O promotor Elói Pereira de Sousa Júnior, que em abril de 2024 admitiu ter usurpado o cargo de prefeito de Barro Duro, agora é acusado de continuar com a prática criminosa, mas de forma disfarçada. Após confessar suas ações em uma audiência e firmar um Acordo de Não Persecução Penal (ANPP), Elói Júnior se comprometeu a pagar uma multa e a se afastar de qualquer envolvimento com a Prefeitura. Contudo, novas denúncias indicam que ele estaria utilizando sua esposa para continuar controlando a administração municipal, o que levanta suspeitas sobre o cumprimento do acordo.
O ANPP, que prevê o cumprimento de obrigações como o pagamento de R$ 10.000 ao Ministério Público e a renúncia ao porte de armas, pode ser rescindido caso Elói Júnior descumpra as condições estabelecidas.
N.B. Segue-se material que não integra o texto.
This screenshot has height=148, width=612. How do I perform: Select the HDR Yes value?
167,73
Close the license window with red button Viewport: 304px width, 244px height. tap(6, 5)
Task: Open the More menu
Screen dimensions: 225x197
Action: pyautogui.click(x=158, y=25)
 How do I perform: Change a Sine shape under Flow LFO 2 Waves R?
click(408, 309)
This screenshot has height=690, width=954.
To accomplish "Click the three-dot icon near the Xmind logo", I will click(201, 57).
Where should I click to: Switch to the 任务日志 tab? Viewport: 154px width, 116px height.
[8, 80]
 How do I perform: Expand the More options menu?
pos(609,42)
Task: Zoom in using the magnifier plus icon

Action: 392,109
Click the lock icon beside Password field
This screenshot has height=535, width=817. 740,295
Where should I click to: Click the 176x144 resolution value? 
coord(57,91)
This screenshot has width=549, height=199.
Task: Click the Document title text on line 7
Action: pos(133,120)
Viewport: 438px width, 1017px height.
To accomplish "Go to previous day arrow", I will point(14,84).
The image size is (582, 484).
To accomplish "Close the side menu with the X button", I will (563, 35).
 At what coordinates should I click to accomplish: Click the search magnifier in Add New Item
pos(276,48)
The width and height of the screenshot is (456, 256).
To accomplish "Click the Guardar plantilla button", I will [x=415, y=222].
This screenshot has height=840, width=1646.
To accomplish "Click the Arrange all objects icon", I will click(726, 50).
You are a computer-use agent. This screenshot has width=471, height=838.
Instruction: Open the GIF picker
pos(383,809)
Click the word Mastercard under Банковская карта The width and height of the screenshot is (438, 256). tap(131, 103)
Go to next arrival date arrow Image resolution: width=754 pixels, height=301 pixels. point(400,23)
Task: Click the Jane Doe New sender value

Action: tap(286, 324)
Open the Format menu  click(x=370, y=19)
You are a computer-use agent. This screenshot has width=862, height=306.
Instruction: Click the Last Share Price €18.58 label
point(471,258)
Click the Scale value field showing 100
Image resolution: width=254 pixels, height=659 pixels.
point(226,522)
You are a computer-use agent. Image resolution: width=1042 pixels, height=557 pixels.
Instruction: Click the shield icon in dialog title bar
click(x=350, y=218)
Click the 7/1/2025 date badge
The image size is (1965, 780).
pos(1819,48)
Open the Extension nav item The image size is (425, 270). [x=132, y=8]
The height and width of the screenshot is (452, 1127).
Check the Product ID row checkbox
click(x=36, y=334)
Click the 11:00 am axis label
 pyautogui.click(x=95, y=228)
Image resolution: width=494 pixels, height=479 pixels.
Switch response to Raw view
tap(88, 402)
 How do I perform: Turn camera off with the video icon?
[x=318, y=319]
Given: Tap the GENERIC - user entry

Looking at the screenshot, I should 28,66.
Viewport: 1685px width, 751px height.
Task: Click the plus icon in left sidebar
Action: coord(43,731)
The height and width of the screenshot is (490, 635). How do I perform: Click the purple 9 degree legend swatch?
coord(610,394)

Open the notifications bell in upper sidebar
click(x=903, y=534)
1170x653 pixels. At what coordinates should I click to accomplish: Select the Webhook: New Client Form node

O Ministério Público acompanha de perto o caso, e o Tribunal de Justiça do Piauí, sob relatoria do desembargador Sebastião Ribeiro Martins, ainda analisará a homologação do acordo.
O caso teve início em 2021, quando moradores de Barro Duro denunciaram a substituição do prefeito por seu filho, Elói Júnior. As investigações continuam, e a principal dúvida agora é sobre a eficácia do acordo diante das novas acusações de que o promotor continua exercendo funções ilícitas, agora por meio de sua esposa e irmã, fazendo do executivo da cidade um puxadinho de casa.